Source text:
_ _ _ _ _ _ _
From: Daniel J Sebald
Subject: Re: regexp strangeness
Date: Sat, 8 Feb 2020 04:12:03 -0500
User-agent: Mozilla/5.0 (X11; Linux x86_64; rv:60.0) Gecko/20100101 Thunderbird/60.9.0

On 2/8/20 3:32 AM, Kay Nick wrote:
Hey all,

the documentation to regexp says:

'\w'
           Match any word character

what exactly is a word character (maybe even more important what isn't)?
Am I right in assuming its
[abcdefghijklmnopqrstuvwxyzABCDEFGHIJKLMNOPQRSTUVWXYZ]? What about non
english characters like öäßłńŚ?

https://en.wikipedia.org/wiki/Regular_expression#Character_classes

lists \w as the equivalent to [A-Za-z0-9_]

Probably non-english won't handle this, but maybe you could try [ä-Ś] or whatever makes sense for the alphabet of interest.


And here some other strange (to me) behavior:

regexp("#w#","#\w#")
ans =  1                        <- seems to work in general...

As you point out two examples later, there is need of an escape. That has nothing to do with the regexp() programming, but generally in Octave double quotes are like the C printf syntax, i.e., escapes. Matlab doesn't interpret double quotes. On the other hand, Octave treats single quotes just the way that Matlab does.

So, in the above \w is an escape sequence, but probably one that isn't defined so that \w ends up the same as w. So what you've done is regexp("#w#","#w#"), which matches.


regexp("#d#","#\w#")
_ _ _ _ _ _ _
Write out everything in the regexp email from "lists \w as" down to "alphabet of interest.". The records that follow come from a separate source.

Records:
_ _ _ _ _ _ _
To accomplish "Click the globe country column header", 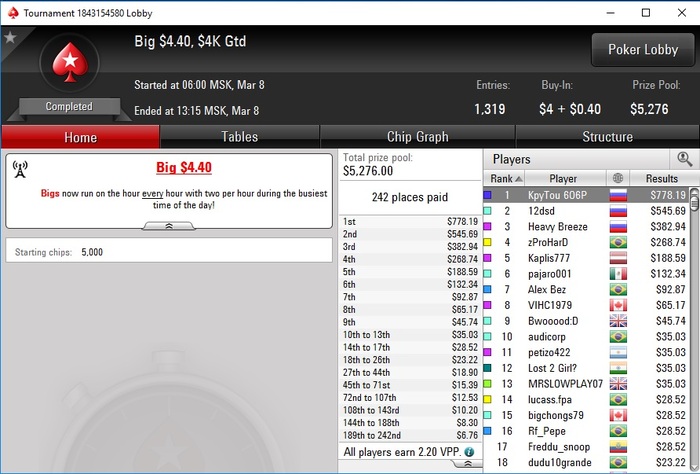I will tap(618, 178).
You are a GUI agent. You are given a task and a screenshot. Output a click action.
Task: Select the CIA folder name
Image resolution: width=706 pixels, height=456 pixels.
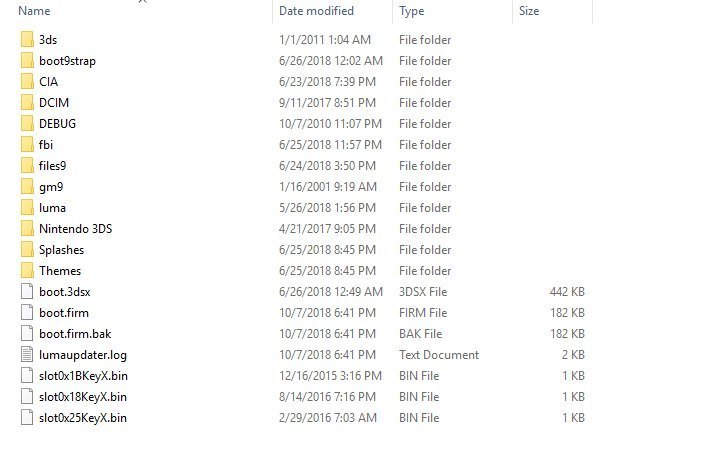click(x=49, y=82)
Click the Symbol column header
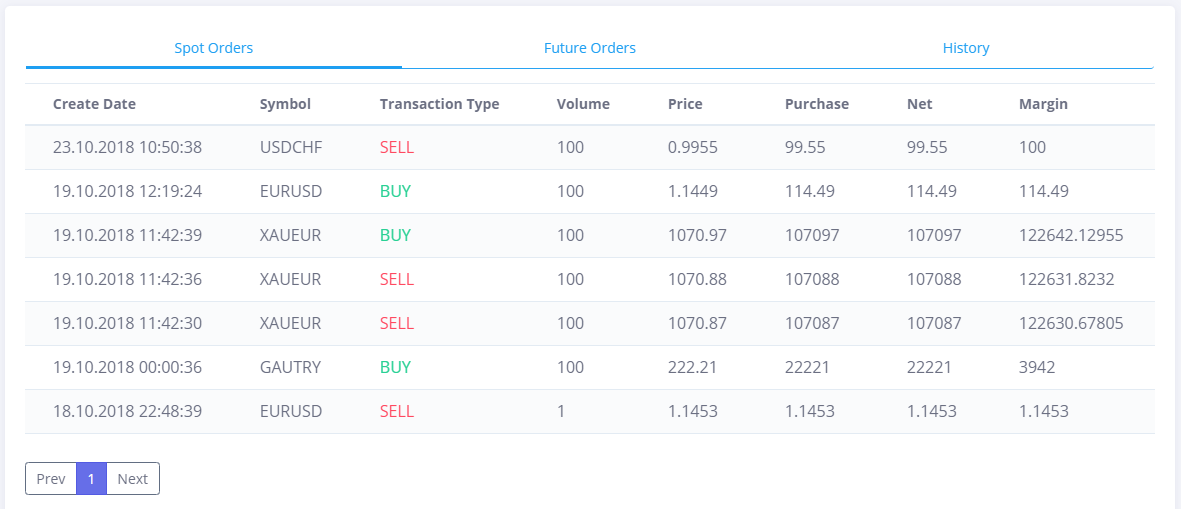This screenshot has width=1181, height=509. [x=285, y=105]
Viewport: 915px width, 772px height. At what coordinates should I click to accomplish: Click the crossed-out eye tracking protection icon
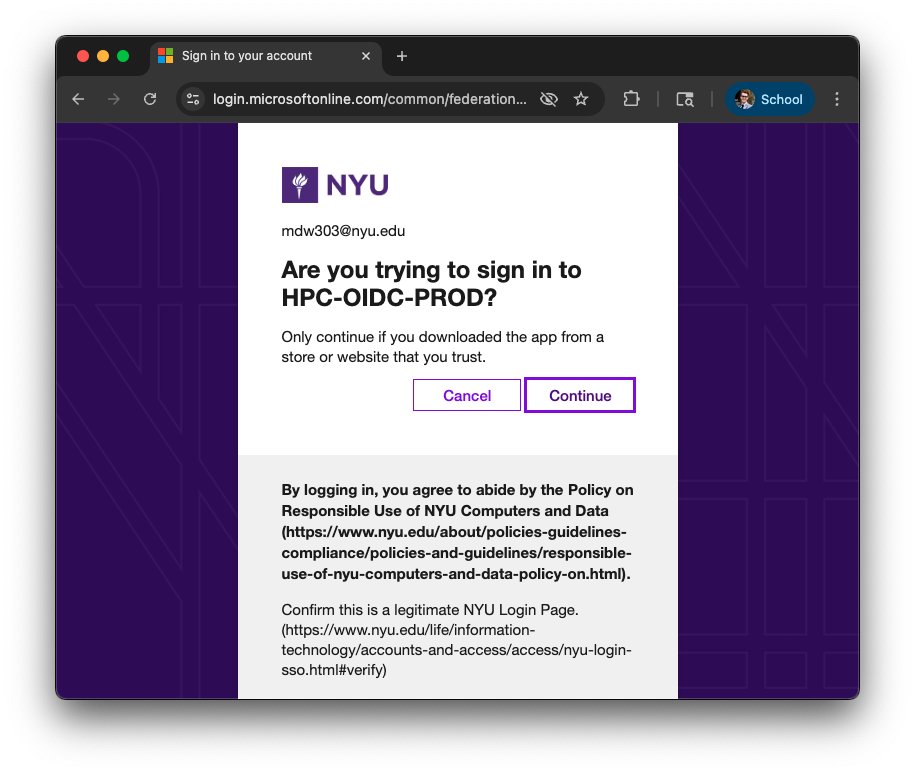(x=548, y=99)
_ _ _ _ _ _ _
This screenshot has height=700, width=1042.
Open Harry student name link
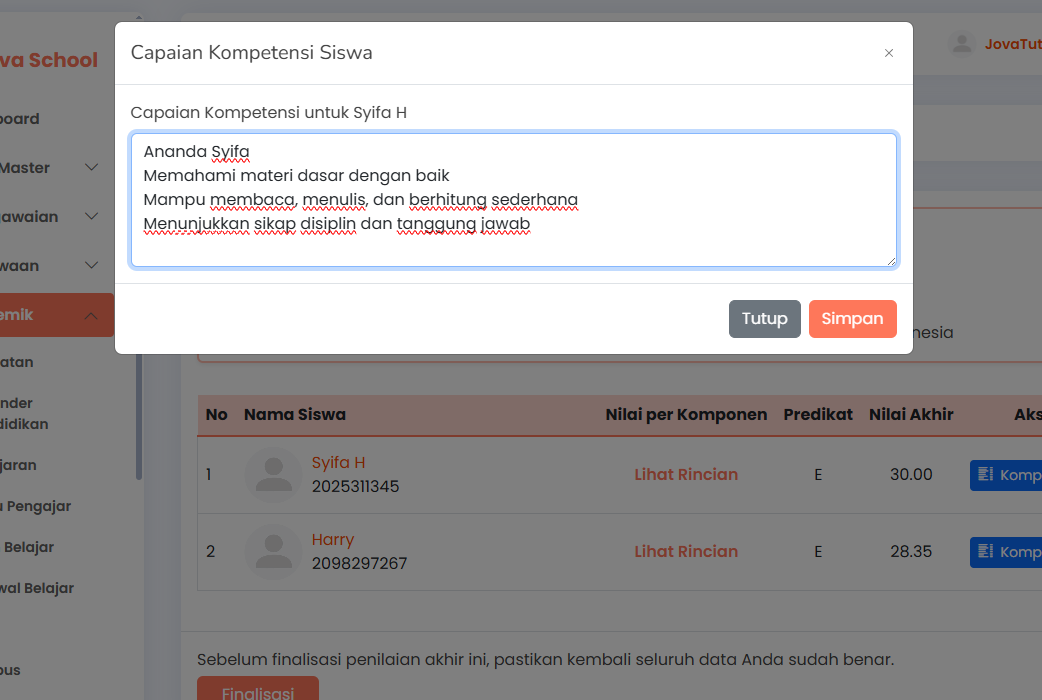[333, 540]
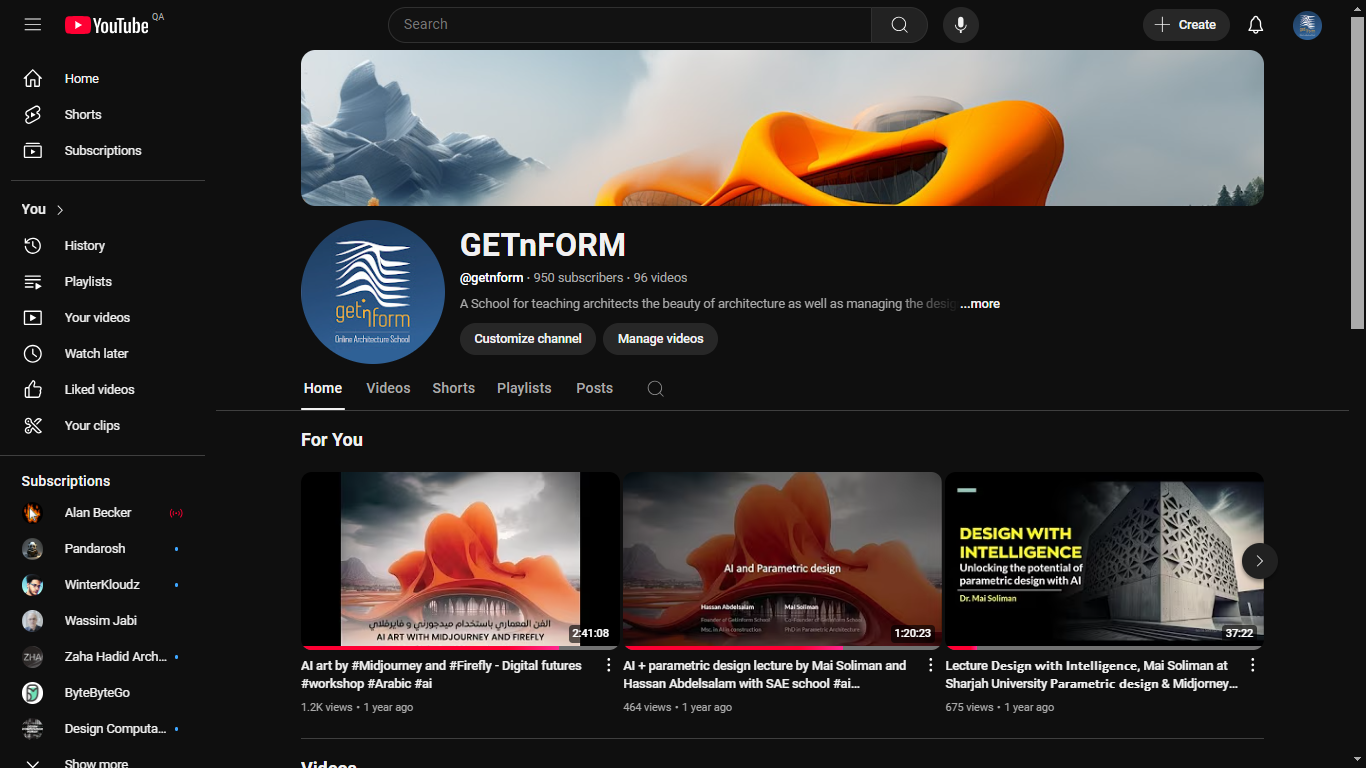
_ _ _ _ _ _ _
Solution:
lists \w as the equivalent to [A-Za-z0-9_]

Probably non-english won't handle this, but maybe you could try [ä-Ś] or whatever makes sense for the alphabet of interest.